Nothing like the confidence a proper body instills in a person.


NYF

Reality Check said...

I very much enjoy reading your recollections as well as your current observations and erspective. There really are very few women that I know of that managed to survive those early years in such good order.

I think what people today fail to realize is that those of us who grew up in the 50's and early 60's have/had a much simpler understanding of how 'things' work.

Like you, I had never even heard of trans anything when I was very young. I just knew that my body was all wrong and I should have a girl's body/life and not a boy's.

Unlike you I never found my way to Harry Benjamin at such an early age. In fact, even in 1972/73 when I underwent my SRS, I still had not even heard of him.

Hard to believe I know, but consider...no internet. All I had to go on in the mid to late 60's was my college library which had only a news item referencing Christine Jorgensen and an even older one in Lili Elbe.

But here is the thing. Despite this limited information, despite the high risks, the goal was clear. Once the I became aware that this was in fact a possibility, I did exactly everything that I needed to do to get to where I needed to get, which was simply, WHOLE.

And that was all she wrote. Ever since, it has been simply, "life goes on".

Life after SRS? Gee....what can I say? Life goes on...:-)

Foxfire said...

Life is immeasurably more wonderful once we are corrected, and can finally achieve that overwhelming sense of "rightness" within ourselves and our bodies. I cannot fathom wanting to remain forever stuck in some trans-limbo.

Thank you Liz for sharing your experiences here with us.

Reaity Check said...

Another extremely pertinent point, which is so pointedly ignored by the TG, with their 'surgery is an option' meme, is the that the "option" is only available to those who are not TS.

Those of us who are TS do not have that option. We absolutely MUST, have that surgery in order to live our lives as normal, happy, healthy, everyday women. And yes, that happy, healthy life, includes happy, healthy sex.

flow said...

what a beautiful blog entry.

i've often wondered how it is that others from our youth saw us, since its so hard to be objective when you are living in the midst of stuff.

i can only imagine how it felt for you. It makes me wonder if it is worth travelling back to the uk to attend my college reunion.

thanks,as ever, for sharing.

Anonymous said...

Like others, I made the decision to attend a high school reunion. I had finally decided to go to my 20th, by which time I had spent more than half my life in a corrected state.

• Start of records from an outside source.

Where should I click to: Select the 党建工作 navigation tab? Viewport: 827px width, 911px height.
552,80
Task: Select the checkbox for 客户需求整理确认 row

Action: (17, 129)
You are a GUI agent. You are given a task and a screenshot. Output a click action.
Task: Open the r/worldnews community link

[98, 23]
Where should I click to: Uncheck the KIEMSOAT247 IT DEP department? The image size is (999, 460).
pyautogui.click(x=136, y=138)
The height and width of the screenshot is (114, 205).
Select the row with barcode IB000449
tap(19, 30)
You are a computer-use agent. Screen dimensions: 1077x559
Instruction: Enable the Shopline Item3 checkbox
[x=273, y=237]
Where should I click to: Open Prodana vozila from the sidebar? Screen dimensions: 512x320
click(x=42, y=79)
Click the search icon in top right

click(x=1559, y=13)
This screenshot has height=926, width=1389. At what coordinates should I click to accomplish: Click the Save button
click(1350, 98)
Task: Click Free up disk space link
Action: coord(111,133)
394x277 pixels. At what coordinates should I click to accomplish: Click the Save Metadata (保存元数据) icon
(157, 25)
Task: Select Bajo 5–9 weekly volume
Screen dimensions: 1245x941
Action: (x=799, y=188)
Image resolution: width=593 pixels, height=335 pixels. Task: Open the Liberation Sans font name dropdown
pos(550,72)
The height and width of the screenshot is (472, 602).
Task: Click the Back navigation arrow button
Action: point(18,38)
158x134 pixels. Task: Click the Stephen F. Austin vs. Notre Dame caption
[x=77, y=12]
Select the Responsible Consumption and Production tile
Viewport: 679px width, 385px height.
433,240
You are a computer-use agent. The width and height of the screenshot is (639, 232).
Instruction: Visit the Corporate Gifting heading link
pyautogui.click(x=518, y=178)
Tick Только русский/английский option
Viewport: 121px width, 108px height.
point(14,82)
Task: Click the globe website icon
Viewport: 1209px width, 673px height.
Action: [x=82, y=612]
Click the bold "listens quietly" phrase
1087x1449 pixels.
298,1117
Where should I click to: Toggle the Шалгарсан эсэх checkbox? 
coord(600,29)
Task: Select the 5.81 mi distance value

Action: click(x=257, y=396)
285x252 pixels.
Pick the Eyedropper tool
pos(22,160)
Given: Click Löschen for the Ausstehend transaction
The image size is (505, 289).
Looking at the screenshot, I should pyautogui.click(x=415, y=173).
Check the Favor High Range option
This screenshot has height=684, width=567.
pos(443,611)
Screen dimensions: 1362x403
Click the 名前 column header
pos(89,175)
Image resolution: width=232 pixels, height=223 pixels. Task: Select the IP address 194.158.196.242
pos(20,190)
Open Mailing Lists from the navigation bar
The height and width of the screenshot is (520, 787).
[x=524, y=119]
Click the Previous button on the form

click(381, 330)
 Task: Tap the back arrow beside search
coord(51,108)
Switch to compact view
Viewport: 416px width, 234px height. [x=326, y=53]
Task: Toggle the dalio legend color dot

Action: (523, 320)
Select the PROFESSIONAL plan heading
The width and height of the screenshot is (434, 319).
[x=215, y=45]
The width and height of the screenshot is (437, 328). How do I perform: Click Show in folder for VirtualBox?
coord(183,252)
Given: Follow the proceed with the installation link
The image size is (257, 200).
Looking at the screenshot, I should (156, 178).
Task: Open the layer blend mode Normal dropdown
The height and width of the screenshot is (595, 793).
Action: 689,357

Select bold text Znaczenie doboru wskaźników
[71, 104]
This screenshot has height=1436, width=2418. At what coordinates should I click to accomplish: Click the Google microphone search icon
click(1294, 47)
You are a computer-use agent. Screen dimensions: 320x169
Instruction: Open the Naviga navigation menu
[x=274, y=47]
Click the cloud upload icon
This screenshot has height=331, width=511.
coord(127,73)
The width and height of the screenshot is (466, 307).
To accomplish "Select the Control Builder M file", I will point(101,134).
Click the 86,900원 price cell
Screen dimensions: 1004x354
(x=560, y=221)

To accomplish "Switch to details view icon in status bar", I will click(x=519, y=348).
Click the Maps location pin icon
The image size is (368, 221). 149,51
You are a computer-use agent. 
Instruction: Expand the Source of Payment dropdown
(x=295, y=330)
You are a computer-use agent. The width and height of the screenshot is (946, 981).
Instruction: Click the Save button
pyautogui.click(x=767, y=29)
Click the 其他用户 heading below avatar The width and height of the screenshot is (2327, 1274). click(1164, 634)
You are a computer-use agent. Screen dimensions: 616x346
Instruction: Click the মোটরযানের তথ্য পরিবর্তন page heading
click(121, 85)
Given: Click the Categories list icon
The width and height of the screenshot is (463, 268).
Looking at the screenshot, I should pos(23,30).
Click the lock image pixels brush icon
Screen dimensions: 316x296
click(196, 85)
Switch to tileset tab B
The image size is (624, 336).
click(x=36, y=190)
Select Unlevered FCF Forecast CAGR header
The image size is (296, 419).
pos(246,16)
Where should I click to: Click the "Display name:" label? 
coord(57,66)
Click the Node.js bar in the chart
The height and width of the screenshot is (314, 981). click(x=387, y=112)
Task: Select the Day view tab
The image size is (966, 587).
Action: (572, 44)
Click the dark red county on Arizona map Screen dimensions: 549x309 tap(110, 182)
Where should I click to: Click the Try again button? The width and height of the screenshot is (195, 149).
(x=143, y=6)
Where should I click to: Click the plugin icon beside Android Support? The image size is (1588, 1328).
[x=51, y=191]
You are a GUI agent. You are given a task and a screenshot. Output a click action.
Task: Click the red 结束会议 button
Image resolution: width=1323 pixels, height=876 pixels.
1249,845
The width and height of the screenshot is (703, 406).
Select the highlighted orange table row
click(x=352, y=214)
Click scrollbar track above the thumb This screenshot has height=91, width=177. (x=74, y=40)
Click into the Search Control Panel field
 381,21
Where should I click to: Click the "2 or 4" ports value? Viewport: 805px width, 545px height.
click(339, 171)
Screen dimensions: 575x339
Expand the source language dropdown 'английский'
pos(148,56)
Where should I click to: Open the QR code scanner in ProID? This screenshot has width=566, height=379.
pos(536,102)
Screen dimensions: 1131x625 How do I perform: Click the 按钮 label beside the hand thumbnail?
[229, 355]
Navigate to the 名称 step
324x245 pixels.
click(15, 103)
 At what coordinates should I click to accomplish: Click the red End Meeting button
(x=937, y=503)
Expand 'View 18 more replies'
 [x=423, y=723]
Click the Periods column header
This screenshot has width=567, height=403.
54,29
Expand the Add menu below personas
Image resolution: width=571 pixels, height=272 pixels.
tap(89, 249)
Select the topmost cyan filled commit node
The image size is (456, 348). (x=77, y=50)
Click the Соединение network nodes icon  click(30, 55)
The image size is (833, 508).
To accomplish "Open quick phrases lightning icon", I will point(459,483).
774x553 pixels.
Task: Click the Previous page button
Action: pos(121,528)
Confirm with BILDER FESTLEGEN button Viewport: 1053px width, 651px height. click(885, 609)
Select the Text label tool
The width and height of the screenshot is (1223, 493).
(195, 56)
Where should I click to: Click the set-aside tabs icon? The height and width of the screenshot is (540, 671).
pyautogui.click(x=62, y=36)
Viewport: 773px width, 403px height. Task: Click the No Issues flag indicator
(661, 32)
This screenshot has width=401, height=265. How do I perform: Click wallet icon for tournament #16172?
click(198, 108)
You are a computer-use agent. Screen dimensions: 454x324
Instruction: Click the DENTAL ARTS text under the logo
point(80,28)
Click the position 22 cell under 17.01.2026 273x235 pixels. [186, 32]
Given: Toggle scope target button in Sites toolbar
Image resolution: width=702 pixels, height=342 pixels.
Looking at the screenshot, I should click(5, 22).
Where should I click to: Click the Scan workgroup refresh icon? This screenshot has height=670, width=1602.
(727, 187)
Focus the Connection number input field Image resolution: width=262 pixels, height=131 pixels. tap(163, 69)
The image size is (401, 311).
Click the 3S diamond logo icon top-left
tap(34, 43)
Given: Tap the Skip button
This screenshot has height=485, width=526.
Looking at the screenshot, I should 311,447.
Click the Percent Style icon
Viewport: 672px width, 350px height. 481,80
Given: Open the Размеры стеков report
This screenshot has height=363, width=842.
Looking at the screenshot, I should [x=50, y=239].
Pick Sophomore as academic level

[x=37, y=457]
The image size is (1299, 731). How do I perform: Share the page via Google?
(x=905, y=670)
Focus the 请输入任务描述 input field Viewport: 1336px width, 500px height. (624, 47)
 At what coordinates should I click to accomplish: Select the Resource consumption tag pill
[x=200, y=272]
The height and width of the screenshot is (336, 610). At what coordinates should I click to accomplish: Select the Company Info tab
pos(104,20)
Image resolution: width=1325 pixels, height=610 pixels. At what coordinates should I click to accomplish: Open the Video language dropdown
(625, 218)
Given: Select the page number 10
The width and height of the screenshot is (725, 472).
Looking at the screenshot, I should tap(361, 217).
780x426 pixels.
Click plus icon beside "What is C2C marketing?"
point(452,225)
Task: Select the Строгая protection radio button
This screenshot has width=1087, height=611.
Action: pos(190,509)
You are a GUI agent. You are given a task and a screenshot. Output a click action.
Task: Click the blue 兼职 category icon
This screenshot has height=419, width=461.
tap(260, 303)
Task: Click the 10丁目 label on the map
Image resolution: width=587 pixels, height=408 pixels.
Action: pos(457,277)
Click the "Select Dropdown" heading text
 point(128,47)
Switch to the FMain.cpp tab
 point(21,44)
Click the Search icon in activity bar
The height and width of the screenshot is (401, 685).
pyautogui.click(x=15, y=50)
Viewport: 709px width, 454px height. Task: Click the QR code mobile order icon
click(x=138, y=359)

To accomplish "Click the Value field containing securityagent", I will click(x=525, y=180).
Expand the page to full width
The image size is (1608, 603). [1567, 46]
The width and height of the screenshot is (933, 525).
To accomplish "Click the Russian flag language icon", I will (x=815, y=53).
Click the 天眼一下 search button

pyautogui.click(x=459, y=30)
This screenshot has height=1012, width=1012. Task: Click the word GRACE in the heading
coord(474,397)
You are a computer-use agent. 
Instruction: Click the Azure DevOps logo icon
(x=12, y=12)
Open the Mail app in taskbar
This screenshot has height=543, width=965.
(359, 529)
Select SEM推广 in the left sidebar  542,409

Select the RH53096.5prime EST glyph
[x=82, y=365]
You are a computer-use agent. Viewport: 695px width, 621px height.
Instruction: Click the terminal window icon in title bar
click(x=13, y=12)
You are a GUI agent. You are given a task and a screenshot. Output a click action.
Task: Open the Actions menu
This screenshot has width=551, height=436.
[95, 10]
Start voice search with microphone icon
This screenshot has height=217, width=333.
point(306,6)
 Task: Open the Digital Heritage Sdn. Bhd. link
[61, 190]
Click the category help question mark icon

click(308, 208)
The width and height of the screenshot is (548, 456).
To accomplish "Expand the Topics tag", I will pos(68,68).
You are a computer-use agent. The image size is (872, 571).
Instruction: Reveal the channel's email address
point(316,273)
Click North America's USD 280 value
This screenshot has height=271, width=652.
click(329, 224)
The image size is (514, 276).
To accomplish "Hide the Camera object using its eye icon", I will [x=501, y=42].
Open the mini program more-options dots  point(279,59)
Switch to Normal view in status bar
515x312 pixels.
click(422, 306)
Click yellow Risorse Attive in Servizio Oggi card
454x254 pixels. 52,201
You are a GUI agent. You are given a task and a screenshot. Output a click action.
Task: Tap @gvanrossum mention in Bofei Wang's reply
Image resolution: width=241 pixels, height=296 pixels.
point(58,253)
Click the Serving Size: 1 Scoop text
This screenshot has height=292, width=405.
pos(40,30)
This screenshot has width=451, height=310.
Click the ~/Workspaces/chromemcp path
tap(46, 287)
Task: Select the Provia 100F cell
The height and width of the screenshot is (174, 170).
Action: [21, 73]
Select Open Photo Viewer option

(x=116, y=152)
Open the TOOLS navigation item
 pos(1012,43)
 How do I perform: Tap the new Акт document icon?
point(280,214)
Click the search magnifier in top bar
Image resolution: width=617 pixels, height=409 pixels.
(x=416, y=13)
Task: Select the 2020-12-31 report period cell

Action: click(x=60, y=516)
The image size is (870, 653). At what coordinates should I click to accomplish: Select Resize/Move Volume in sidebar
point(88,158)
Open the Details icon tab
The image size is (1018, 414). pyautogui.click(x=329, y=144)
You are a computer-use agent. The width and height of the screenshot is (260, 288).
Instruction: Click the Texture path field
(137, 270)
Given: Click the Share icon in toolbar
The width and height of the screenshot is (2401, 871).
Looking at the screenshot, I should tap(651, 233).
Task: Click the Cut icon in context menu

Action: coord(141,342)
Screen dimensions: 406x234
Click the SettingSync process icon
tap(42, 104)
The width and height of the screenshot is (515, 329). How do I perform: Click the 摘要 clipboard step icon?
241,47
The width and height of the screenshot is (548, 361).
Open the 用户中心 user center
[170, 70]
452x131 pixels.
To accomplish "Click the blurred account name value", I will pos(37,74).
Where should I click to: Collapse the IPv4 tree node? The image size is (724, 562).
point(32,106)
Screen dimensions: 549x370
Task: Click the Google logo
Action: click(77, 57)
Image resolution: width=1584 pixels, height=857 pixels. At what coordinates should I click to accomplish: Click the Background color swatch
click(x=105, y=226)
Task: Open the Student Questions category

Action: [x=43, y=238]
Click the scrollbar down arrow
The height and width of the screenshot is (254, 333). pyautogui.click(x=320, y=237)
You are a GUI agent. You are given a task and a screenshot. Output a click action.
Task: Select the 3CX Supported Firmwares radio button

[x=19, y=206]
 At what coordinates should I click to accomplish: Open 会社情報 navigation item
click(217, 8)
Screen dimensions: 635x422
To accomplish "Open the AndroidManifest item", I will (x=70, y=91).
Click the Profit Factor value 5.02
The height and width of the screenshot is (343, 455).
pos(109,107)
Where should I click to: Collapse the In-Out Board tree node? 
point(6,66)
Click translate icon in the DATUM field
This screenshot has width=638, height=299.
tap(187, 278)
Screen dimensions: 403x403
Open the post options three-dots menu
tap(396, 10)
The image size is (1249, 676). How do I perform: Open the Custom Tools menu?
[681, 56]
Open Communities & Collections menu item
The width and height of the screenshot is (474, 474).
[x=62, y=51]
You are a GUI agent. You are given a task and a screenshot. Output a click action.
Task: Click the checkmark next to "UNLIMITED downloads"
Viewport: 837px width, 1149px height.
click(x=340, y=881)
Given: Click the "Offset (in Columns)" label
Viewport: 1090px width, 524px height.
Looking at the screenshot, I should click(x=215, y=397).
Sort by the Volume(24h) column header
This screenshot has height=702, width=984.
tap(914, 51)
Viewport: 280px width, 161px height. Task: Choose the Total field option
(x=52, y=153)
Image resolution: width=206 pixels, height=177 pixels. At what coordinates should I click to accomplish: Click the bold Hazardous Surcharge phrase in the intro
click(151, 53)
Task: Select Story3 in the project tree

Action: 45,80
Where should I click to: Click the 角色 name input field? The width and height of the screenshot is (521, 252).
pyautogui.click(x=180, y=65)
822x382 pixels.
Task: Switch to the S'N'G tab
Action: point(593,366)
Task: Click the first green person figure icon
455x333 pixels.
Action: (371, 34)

In my case, I didn't walk with my class. I took advantage of a loophole in Texas education law and graduated early. While most were sociable that evening, I was quickly reminded that I had not lost anything by not keeping in touch with anyone from the class. In the years that have followed, there is still only one person I have kept in touch with...ironically enough someone who came out later in life as lesbian. Had we both been able to talk to each other about such things, we both would have had better childhoods given that we sat next to or behind each other for close to six years...

Surgery gave me the chance to HAVE a life. Without it, I doubt I would have seen 25...the tee-gee borg will never grasp the life-or-death scenario that many of us were confronted with. The catch-22 is that in order to defeat some of the bullshit that they push for, I would almost be compelled to walk away from a life of normality, something that I have no desire to do. Normal lives...what a concept...and one that Umbrella Inc will NEVER be able to grasp.